La inflación mayorista dio un salto y alcanzó el 5,2% en abril. El principal motivo es la suba de los combustibles, derivada del aumento internacional del petróleo por la guerra en Medio Oriente. De este modo, duplicó al Índice de Precios al Consumidor (IPC), que en igual período se ubicó en 2,6%. La pregunta entre los analistas es si en los próximos meses podría haber un traslado a góndolas y frenar el proceso de desinflación.
El ministro de Economía, Luis Caputo, dijo a través de su cuenta de X que “si bien el número es alto, es importante aclarar que la variación es explicada casi en un 85% por la suba en el precio del petróleo y productos vinculados, producto de la guerra”.
Se trata de un punto resaltado por varias consultoras. Desde Aurum indicaron: “La inflación mayorista destacó con fuerte alza en abril en gran medida por el shock externo, marcando una variación mensual del 5,2% (la mayor en 2 años). El driver principal fue el sector energético: Petróleo crudo y gas subió 22,9% mensual y aportó 2,1 puntos porcentuales al índice, mientras que Productos refinados del petróleo sumaron otros 1,63 puntos porcentuales con un alza de 13,6%”.
Como resultado, los productos primarios aumentaron 9,8% mensual y los manufacturados, 4,1%. El Índice de Precios Internos Básicos al por Mayor (IPIB), que excluye el efecto impositivo, varió 4,8% mensual y 29,6% interanual.
“A pesar de la fuerte suba, puede que el impacto sobre el IPC sea más indirecto y desplazado a lo largo del tiempo”, sostuvo Aurum.
Al respecto, Claudio Caprarulo, economista de Analytica, precisó que ese nivel es el más alto desde marzo de 2024. “El salto en el precio del petróleo ya se traslada: plásticos subieron 10% y los productos importados, 2,5% (vs tipo de cambio mayorista -1,1%). Más presión para la inflación minorista en los próximos meses”, dijo.
En este marco, Santiago Casas, Economista Jefe de EcoAnalytics, señaló: “El eventual traslado de esta dinámica a la inflación minorista —especialmente a los precios regulados— representa una dificultad adicional para un proceso desinflacionario que recién comenzaba a mostrar señales positivas».
“El problema es que los combustibles tienen efectos de segunda ronda sobre prácticamente todos los sectores de la economía. No es casual que Transporte haya sido el rubro con mayores aumentos en abril, con una suba del 4,4% mensual. Por ahora, el impacto sobre los surtidores sigue parcialmente contenido —YPF aumentó apenas 1%—, aunque es probable que parte de la suba de costos comience a trasladarse gradualmente a la inflación de los próximos meses», explicó.

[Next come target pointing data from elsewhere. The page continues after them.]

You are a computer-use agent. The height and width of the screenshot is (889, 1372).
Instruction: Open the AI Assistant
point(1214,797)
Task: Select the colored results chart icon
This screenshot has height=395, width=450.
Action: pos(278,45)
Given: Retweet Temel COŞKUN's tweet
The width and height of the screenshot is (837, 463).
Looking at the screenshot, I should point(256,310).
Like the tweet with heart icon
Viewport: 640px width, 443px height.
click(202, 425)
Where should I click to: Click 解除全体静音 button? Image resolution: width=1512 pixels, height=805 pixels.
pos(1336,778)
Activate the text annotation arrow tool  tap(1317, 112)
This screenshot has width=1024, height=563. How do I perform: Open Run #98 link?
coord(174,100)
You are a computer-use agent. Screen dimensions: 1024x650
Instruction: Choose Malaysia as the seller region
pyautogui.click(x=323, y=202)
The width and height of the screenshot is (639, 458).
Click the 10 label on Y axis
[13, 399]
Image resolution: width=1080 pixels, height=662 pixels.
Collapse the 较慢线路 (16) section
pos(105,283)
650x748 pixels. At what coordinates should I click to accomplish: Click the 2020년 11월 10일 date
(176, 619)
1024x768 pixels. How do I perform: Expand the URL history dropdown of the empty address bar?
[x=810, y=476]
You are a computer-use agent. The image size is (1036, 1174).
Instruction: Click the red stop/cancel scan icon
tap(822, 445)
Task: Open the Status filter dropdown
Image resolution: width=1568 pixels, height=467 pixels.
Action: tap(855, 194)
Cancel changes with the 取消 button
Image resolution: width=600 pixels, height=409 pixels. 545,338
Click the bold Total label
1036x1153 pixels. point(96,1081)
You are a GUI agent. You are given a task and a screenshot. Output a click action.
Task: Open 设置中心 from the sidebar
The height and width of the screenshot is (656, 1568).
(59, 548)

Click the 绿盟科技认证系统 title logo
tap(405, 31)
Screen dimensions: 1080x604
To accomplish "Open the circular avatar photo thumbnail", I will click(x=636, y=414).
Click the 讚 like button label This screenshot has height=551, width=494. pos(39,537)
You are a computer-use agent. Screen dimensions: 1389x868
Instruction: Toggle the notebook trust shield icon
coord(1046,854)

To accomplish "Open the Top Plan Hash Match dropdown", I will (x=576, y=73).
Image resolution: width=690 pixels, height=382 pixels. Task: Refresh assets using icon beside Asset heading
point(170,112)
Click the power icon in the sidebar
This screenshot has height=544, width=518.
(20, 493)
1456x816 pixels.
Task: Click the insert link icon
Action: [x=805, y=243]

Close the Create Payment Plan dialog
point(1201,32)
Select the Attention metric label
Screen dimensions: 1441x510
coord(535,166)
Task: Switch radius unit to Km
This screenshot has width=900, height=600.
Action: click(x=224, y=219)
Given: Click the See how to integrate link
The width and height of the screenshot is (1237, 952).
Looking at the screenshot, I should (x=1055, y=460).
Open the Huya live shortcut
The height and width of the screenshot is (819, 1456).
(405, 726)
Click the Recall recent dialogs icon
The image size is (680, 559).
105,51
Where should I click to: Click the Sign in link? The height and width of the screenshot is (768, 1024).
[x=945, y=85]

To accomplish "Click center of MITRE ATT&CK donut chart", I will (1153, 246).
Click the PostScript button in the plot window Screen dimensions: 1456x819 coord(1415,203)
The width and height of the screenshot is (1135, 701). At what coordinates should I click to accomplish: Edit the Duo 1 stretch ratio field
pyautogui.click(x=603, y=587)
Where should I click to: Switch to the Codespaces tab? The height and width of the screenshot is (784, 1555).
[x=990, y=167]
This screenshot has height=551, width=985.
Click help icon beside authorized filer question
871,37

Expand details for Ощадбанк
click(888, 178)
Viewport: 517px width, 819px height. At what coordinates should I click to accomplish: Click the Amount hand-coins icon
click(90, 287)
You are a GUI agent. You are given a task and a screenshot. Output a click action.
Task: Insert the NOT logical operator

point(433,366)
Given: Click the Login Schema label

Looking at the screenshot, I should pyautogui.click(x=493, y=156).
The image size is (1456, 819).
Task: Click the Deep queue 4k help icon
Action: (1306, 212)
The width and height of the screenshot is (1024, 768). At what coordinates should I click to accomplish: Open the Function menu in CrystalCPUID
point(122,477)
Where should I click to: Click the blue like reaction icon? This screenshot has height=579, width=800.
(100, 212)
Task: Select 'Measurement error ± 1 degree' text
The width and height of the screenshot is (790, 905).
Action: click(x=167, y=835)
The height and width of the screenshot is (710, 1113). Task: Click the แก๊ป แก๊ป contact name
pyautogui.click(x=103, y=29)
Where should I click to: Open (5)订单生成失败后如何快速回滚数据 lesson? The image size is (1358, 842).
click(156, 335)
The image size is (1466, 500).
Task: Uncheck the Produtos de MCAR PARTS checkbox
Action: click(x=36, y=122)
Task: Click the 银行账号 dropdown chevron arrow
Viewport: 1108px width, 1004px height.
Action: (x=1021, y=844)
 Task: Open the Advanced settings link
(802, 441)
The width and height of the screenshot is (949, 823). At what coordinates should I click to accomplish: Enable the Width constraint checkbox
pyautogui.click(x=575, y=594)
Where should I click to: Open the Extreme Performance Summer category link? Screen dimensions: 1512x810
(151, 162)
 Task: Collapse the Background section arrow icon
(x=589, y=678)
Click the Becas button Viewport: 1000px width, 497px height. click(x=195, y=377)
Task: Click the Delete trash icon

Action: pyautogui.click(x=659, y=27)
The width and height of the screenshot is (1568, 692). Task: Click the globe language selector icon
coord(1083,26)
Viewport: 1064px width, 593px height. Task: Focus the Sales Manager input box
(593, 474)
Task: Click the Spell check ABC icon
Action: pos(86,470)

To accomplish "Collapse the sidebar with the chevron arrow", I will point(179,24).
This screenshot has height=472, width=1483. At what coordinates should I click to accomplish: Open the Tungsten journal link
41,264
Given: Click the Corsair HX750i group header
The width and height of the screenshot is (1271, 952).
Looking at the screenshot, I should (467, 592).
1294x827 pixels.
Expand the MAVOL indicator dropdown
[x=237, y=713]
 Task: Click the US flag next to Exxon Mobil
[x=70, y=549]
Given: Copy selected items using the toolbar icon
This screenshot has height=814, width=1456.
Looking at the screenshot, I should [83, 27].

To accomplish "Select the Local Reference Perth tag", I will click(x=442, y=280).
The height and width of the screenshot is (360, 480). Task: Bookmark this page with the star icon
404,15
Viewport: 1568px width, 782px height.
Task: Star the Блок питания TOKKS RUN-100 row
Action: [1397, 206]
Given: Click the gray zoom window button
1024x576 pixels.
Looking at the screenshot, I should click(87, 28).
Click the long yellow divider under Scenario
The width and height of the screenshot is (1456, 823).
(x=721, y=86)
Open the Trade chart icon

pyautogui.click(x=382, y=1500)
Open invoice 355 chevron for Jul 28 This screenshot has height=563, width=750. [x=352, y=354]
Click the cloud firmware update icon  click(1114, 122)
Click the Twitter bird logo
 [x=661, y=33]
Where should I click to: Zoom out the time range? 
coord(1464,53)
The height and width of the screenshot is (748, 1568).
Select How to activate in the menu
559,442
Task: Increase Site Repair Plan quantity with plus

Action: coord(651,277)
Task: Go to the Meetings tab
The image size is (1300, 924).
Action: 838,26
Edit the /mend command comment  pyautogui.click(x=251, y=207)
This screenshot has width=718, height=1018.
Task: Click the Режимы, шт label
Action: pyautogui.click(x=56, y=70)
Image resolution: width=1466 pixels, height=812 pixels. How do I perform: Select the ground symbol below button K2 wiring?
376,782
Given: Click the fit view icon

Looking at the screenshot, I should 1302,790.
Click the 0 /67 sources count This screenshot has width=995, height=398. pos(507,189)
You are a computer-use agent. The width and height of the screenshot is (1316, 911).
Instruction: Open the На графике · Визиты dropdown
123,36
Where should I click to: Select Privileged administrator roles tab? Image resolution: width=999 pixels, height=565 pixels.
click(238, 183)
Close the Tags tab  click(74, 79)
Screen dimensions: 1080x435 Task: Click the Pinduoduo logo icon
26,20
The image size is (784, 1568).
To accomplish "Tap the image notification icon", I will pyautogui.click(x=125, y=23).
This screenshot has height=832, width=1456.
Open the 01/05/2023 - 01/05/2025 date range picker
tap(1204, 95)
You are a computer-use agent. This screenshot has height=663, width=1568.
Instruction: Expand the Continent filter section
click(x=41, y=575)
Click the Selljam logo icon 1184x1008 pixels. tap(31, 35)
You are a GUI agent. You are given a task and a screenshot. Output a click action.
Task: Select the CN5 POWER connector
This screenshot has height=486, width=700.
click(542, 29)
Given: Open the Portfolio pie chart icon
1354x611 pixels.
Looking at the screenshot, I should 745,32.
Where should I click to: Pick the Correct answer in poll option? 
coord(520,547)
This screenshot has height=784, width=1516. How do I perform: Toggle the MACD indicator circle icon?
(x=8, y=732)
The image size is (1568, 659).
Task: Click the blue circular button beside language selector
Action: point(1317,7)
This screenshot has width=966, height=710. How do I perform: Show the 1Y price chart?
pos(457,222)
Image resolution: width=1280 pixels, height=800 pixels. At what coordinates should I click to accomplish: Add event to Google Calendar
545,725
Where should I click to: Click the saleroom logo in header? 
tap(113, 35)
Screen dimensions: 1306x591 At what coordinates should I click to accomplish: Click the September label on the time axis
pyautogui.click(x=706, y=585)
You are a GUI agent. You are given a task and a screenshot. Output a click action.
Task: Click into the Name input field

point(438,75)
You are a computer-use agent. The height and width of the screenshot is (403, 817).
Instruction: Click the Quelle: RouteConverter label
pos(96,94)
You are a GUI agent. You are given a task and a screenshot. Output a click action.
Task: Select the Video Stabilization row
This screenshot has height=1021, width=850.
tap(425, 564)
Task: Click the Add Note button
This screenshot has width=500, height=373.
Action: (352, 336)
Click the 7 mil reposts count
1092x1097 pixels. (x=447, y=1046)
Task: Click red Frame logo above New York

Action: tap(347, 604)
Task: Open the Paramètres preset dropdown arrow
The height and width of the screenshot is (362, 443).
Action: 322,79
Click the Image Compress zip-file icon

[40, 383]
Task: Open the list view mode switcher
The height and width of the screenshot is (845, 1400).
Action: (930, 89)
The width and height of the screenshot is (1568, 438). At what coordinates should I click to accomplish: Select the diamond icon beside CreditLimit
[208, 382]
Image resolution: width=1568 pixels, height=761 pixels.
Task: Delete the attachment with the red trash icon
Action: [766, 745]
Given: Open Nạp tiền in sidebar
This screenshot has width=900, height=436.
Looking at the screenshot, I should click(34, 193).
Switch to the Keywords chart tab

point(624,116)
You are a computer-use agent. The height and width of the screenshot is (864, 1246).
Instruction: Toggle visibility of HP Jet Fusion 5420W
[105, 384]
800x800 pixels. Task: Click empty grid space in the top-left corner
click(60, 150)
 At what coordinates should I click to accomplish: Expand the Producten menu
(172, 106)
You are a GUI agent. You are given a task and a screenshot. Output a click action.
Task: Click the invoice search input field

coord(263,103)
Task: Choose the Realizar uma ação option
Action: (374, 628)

Por su parte, la consultora LCG destacó que el shock del petróleo llevó a que, por segundo mes consecutivo, la inflación mayorista se ubique por encima de la inflación minorista de bienes. Remarcó que si bien al descontar el impacto del petróleo quedaría por debajo (1,4% mensual), sigue tratándose de un incremento de costos que presiona los márgenes del sector minorista y que “más tarde o temprano podría trasladarse a precio”.
Sin una mayor presión sobre el precio del petróleo, aun en niveles actuales, es de esperar que el efecto sobre los mayoristas no sea tan elevada. De todas maneras, señala LCG, no pueden descartarse efectos de segunda vuelta en un escenario prolongado en el tiempo, lo que impondría un piso inflacionario más alto.
Armando Farina, vicepresidente de la Cámara Argentina de Distribuidores y Autoservicios Mayoristas (CADAM), aseguró que dicha aceleración no se va a trasladar a los consumidores, dado que los insumos petroleros tienen una fuerte incidencia en el índice de precios mayoristas e YPF confirmó que mantendrá el congelamiento de precios por otros 45 días. Farina espera que el IPC se acerque al 2% en mayo.
Vale recordar que tras la publicación del dato de febrero, cuando el IPIM arrojó una suba de 1%, el presidente Javier Milei dijo: “La inflación está bajando y los Precios Mayoristas anticipan lo que viene a futuro en Minoristas”.
Esta no es la visión de varios economistas. Por caso, Caprarulo había asegurado: “La inflación mayorista es un buen indicador para entender la dinámica de los precios, pero hay que considerar que es una metodología diferente a la del IPC, que es aquel que afecta directamente nuestro bolsillo”.